IDN spoofing

From: Erik van der Poel (erik@vanderpoel.org)
Date: Fri Feb 18 2005 - 07:41:45 CST

  • Next message: Neil Harris: "Re: IDN problem.... :("

    All,

    This email is being sent to both the Unicode and IDN mailing lists. I'm
    wondering how we can move forward with the IDN spoofing issue. Let me
    take a stab at it.

    Regarding the proposal to unify (or map) all the homographs, Doug Ewell
    wrote a humorous email illustrating how difficult such an effort would be:

    http://ops.ietf.org/lists/idn/idn.2002/msg00498.html

    John Klensin says that a "one label, one language" rule has been
    suggested to combat look-alike confusion. See section 1.5.1 in:

    http://www.ietf.org/internet-drafts/draft-klensin-reg-guidelines-06.txt

    Indeed, this label-based idea makes sense because DNS is
    administratively divided into labels. For example, the .com operator
    might be able to impose some restrictions on the 2nd level domain label,
    but if someone registers foo.com, then it's up to them to decide what
    will be allowed at the 3rd level (e.g. bar.foo.com). No?

    Recent discussion on the IDN mailing list has suggested that we might
    want to think more in terms of *script* than language. However, I note
    that there is a very diverse history of mixing scripts:

    http://ptolemy.tlg.uci.edu/~opoudjis/unicode/unicode_mixing.html

    But do we really need to allow for such rich script mixing in DNS? Some
    of the script mixing described in the document above is scholarly
    transliteration or "one-offs".

    So, instead, I propose that we start thinking of a "one label, one
    writing system" rule. The Unicode book defines "writing system" as "a
    set of rules for using one or more scripts to write a particular language".
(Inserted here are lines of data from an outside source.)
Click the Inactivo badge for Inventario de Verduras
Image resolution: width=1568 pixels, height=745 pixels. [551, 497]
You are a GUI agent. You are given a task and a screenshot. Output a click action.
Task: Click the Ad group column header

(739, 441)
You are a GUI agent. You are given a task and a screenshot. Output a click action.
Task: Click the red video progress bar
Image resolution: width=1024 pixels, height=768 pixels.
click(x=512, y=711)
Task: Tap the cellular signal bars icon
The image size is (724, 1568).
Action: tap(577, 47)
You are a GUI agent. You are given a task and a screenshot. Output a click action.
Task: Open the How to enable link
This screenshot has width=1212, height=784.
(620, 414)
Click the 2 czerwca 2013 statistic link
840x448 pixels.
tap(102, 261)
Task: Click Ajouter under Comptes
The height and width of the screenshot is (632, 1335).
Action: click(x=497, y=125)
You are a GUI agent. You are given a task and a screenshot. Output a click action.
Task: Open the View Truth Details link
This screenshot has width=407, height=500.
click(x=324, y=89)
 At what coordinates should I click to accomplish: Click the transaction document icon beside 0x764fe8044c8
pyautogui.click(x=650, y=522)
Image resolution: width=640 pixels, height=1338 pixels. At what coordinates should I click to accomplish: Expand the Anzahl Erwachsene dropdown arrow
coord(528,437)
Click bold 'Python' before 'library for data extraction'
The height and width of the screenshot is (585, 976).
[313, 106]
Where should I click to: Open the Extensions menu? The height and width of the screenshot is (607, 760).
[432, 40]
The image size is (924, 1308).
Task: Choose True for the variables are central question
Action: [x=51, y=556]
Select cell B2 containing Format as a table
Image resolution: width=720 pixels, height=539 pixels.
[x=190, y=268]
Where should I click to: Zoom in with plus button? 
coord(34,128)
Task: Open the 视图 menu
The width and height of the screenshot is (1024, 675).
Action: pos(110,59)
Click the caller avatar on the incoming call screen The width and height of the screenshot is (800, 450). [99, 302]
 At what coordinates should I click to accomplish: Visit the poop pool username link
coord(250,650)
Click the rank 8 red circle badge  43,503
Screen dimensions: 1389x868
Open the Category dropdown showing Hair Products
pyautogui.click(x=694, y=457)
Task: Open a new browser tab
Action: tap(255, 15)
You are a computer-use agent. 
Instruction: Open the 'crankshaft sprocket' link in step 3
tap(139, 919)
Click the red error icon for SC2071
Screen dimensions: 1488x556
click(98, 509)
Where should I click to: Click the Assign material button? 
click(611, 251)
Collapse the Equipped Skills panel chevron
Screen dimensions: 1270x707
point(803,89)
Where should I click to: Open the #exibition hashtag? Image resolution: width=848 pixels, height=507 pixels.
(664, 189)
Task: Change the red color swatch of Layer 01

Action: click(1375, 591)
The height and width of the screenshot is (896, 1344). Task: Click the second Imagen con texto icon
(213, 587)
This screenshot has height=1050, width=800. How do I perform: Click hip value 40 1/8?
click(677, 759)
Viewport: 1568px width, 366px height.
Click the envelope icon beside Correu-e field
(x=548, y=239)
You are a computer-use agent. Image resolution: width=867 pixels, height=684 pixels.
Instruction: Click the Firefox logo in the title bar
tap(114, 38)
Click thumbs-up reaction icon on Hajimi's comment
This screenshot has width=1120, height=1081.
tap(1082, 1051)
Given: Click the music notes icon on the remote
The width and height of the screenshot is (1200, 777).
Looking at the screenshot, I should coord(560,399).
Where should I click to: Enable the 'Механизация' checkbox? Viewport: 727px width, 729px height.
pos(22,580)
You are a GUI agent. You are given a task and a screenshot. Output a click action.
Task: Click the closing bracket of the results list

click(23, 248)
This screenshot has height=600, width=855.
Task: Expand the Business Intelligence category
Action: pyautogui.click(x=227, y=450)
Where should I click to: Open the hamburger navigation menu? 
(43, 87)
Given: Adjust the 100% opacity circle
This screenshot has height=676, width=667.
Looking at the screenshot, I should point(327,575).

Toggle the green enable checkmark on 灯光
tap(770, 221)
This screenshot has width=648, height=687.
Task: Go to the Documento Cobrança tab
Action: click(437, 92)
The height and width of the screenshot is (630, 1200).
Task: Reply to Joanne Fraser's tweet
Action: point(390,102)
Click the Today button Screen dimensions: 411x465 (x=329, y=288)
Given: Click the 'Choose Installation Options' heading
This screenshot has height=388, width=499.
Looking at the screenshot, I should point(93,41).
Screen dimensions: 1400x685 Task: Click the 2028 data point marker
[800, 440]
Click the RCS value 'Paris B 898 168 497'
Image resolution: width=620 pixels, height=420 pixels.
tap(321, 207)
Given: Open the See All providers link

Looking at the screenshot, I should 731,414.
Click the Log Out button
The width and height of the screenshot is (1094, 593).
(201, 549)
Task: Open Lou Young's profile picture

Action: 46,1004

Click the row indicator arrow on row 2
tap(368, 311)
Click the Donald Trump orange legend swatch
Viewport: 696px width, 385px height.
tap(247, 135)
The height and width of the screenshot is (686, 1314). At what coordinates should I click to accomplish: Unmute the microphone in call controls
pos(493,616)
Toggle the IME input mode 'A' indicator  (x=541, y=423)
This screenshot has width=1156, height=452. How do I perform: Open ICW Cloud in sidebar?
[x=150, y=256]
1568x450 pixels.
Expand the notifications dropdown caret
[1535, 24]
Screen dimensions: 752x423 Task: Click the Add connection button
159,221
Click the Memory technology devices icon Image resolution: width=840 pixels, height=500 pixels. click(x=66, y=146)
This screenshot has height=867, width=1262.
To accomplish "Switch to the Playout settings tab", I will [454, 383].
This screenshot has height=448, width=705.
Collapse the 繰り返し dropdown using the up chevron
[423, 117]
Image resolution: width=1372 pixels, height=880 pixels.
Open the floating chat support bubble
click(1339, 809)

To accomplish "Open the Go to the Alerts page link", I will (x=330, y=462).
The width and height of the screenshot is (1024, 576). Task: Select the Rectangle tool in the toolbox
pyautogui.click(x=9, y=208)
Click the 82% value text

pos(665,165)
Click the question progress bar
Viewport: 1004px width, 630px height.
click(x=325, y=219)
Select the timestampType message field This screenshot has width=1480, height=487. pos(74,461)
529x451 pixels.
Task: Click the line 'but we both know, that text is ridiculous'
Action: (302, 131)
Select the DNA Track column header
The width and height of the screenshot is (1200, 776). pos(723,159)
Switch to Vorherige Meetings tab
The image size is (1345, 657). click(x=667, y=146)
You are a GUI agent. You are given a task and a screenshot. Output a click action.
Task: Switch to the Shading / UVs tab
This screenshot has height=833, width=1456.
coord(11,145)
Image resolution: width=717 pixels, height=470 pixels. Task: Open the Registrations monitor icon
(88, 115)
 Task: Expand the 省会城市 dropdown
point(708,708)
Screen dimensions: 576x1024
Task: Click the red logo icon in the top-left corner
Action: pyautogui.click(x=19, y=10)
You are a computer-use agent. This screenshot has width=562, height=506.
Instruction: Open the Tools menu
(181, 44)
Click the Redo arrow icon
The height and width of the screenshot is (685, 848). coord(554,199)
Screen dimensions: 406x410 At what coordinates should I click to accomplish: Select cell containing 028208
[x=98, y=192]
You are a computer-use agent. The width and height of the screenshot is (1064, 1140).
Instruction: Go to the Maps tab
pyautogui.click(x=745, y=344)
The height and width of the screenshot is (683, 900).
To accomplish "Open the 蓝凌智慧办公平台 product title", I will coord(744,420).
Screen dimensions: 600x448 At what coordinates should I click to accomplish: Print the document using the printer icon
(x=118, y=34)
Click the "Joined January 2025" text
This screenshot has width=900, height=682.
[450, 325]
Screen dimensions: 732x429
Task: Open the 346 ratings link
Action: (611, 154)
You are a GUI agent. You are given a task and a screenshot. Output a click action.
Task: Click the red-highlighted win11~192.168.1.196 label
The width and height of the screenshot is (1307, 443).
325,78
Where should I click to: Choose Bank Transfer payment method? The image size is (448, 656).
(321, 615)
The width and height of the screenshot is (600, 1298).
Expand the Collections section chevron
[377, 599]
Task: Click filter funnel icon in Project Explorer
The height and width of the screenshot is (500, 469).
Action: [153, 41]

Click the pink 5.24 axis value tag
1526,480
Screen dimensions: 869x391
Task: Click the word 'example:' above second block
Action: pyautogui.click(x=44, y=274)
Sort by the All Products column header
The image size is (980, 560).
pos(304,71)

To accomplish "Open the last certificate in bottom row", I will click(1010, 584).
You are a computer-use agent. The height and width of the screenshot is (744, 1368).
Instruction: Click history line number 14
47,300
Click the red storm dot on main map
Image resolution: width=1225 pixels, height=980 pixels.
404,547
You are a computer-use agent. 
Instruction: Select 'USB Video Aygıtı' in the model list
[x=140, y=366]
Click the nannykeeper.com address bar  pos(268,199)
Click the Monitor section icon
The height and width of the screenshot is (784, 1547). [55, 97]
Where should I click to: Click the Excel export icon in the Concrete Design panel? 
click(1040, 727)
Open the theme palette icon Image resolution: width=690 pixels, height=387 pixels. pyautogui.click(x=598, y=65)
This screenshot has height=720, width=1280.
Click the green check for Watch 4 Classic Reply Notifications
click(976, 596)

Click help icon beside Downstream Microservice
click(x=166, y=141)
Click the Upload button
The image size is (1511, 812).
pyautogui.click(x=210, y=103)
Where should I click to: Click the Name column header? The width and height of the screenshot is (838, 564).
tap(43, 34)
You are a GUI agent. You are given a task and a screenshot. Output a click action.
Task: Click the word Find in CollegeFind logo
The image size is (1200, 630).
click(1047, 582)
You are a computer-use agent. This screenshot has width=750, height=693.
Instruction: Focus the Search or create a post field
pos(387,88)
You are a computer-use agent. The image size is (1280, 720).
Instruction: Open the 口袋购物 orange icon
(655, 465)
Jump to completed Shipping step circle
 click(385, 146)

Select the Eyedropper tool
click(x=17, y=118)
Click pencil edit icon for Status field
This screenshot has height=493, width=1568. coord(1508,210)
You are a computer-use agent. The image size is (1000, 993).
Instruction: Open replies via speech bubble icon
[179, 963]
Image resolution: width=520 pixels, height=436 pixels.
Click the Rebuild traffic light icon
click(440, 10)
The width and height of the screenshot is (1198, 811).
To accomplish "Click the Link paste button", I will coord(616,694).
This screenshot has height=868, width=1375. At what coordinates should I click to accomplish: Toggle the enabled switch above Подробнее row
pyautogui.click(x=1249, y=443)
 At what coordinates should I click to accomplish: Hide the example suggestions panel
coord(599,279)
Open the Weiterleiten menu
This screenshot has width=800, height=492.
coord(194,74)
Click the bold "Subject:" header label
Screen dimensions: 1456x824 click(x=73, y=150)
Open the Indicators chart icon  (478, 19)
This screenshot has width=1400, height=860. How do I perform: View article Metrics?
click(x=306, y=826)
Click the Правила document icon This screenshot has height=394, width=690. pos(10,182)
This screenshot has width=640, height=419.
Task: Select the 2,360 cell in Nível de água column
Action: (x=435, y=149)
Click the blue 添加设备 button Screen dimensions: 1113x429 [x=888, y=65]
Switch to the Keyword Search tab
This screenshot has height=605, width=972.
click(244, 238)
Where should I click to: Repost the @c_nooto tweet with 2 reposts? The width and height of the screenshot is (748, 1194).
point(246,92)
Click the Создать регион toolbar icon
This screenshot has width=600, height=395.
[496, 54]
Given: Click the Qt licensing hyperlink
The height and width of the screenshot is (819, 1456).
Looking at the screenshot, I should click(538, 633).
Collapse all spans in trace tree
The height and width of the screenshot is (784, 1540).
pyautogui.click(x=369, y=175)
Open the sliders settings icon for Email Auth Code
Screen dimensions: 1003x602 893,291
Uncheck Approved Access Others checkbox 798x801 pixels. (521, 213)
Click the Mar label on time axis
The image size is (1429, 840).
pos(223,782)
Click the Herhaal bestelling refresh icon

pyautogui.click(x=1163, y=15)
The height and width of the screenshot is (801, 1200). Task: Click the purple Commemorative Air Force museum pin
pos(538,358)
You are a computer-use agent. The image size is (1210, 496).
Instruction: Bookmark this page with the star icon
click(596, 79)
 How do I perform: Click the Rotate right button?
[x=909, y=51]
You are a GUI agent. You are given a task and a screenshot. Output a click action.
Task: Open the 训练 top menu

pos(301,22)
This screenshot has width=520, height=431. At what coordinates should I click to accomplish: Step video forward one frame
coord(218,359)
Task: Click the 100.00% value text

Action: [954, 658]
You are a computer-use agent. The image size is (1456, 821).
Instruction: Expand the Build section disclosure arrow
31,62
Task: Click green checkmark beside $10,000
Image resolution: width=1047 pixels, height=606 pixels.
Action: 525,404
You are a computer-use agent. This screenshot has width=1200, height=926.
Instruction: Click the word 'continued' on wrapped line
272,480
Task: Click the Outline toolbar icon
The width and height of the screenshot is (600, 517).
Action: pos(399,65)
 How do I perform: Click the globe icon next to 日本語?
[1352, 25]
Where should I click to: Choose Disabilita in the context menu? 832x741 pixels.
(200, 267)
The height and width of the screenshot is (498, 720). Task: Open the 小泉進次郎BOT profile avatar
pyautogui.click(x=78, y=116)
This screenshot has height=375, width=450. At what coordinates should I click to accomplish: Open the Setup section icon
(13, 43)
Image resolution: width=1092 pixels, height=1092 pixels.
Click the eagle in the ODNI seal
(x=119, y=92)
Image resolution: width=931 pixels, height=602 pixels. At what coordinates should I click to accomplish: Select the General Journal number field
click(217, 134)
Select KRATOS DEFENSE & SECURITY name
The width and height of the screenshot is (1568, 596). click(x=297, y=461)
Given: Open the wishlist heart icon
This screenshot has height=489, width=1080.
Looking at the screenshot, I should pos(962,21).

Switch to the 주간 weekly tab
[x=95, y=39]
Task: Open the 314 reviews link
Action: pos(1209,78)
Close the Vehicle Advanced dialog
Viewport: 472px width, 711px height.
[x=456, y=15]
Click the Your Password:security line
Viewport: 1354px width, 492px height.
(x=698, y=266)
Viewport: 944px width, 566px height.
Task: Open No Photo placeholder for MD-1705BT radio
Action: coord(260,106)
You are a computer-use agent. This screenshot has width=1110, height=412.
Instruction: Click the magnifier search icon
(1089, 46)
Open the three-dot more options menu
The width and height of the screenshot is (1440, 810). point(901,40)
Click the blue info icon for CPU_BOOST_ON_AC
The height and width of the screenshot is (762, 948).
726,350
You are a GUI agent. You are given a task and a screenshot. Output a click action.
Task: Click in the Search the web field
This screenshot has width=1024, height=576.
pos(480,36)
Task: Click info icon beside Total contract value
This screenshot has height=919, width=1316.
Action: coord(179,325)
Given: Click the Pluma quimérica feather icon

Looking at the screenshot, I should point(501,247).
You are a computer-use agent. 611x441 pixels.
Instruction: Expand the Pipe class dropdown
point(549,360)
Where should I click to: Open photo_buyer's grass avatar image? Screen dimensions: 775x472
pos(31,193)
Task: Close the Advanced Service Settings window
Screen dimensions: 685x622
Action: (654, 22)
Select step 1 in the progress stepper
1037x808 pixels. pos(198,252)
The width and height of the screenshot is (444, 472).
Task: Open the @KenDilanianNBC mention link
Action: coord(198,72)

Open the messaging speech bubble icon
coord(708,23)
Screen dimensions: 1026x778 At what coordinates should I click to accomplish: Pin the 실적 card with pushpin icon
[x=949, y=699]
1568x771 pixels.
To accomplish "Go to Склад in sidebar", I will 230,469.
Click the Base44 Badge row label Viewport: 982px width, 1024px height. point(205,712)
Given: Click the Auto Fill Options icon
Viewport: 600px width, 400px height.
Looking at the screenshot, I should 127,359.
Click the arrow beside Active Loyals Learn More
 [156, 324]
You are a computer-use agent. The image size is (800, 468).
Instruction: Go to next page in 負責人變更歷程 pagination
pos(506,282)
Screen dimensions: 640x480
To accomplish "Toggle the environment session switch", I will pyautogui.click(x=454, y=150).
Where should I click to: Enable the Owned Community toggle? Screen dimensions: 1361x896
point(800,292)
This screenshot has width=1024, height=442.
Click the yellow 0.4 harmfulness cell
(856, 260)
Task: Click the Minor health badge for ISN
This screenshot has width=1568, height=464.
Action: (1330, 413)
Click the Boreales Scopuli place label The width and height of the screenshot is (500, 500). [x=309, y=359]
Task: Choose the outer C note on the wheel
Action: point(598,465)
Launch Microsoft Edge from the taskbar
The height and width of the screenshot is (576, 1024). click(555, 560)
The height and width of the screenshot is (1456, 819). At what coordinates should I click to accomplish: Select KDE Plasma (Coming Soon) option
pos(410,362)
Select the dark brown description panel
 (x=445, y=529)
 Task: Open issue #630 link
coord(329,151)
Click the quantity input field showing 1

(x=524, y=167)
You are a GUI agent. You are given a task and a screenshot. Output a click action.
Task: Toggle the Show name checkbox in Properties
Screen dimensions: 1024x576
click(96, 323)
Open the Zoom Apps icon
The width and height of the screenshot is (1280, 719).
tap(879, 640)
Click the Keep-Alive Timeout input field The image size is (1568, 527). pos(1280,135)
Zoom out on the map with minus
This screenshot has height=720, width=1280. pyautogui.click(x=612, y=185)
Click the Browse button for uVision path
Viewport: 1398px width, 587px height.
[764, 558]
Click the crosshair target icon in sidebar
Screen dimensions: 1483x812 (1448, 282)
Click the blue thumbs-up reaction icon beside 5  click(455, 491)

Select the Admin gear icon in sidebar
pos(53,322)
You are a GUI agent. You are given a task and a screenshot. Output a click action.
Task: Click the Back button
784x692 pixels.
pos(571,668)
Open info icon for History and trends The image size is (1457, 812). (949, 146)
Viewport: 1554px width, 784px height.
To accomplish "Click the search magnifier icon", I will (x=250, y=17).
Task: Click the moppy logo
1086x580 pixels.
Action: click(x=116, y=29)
    This makes a lot of sense for some of the ccTLDs. For example, the .jp
    domain could choose to allow the Japanese writing system in the 2nd
    level domain label.

    But what can we do about .com? It's clearly a worldwide TLD now. It
    should probably allow multiple writing systems. Perhaps the .com
    operator could specify that 2nd level domain labels must stick to one
    writing system, and that that writing system must be indicated in the
    RRP (Registry Registrar Protocol) in order to validate the 2nd level
    name against the table of characters allowed in that writing system.

    This would probably require a (new?) set of names for writing systems,
    somewhat similar to the language tags of ISO 639.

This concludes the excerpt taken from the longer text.